But by what repeatable method can we evaluate the trustworthiness of companies and their people? Usually the answer is some combination of financial statement analysis and “trust your gut.” Here is the problem with that:

1. Time and resource constraints

Companies communicate information through words more than numbers. For example, from 2009 to 2019, the annual reports of the Dow Jones Industrial Average’s component companies tallied just over 31.8 million words and numbers combined, according to AIM Consulting. Numbers only made up 13.5% of the total.

Now, JP Morgan’s 2012 annual report is 237,894 words. Let’s say an average reader can read and comprehend about 125 words per minute. At this rate, it would take a research analyst approximately 31 hours and 43 minutes to thoroughly read the report. The average mutual fund research analyst in the United States makes around $70,000 per year, according to WallStreetMojo. So that one JP Morgan report costs a firm more than $1,100 to assess. If we are already invested in JP Morgan, we’d perform much of this work just to ensure our trust in the company.

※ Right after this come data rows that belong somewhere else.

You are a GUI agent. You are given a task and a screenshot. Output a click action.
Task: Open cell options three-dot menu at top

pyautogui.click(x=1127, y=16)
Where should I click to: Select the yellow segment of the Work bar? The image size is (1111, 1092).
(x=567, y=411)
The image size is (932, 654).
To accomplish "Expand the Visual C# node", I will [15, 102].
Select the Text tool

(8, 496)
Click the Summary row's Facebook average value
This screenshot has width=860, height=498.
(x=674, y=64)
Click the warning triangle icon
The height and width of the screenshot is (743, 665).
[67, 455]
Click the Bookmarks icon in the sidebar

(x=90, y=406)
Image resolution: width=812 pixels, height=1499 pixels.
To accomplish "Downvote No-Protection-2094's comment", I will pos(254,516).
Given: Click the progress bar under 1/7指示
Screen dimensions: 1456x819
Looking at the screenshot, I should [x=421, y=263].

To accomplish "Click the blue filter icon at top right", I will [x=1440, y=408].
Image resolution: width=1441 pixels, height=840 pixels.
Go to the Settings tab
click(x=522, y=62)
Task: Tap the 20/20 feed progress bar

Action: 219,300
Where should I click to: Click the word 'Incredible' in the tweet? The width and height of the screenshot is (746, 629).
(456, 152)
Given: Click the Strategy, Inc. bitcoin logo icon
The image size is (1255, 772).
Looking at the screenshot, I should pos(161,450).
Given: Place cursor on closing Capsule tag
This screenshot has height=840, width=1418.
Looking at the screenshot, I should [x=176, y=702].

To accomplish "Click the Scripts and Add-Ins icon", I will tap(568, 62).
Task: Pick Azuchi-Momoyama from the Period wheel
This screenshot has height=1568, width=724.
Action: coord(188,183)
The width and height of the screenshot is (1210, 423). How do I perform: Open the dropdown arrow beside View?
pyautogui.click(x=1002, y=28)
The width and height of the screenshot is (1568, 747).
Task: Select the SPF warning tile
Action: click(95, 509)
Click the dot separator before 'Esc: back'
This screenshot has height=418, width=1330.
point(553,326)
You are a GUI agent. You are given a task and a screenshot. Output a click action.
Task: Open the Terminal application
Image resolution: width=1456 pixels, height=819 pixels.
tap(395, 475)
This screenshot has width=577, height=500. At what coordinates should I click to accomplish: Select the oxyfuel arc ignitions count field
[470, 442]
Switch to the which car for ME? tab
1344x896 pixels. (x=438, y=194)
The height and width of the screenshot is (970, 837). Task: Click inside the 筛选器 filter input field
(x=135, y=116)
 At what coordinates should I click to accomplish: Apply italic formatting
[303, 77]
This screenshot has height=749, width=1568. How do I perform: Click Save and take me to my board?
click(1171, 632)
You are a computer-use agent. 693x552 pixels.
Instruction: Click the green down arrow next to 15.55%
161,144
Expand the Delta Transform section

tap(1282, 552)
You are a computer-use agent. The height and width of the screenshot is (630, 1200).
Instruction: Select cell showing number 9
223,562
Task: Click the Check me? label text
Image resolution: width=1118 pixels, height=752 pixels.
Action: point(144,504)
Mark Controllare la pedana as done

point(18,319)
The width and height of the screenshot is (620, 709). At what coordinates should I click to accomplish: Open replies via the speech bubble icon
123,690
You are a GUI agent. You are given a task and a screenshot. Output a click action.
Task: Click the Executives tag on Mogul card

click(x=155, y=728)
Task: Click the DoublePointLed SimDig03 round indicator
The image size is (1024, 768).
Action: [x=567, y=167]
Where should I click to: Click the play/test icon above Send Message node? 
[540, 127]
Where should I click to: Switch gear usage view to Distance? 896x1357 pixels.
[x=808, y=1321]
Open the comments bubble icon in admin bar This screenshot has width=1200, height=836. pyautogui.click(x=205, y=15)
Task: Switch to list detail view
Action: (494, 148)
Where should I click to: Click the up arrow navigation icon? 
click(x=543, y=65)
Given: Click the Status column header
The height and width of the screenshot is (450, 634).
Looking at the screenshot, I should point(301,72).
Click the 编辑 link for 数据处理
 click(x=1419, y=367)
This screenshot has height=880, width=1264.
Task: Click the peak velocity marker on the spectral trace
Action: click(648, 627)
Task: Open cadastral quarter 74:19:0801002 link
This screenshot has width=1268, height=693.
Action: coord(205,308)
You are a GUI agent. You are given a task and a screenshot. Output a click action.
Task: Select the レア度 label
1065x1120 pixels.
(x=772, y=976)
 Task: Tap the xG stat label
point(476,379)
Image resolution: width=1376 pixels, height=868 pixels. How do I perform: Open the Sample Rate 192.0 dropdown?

Moreover, quantitative data is always publicly released with a significant time lag. Since a company’s performance is usually disclosed quarterly and annually, the average time lag for such data is slightly less than 90 days. And once the data becomes public, whatever advantage it offers is quickly traded away. Most investment research teams lack the resources to assess every company in their universe or portfolio in near real time, or just after a quarterly or annual report is released.

Conclusion: What is that old line? Oh, yeah: Time is money.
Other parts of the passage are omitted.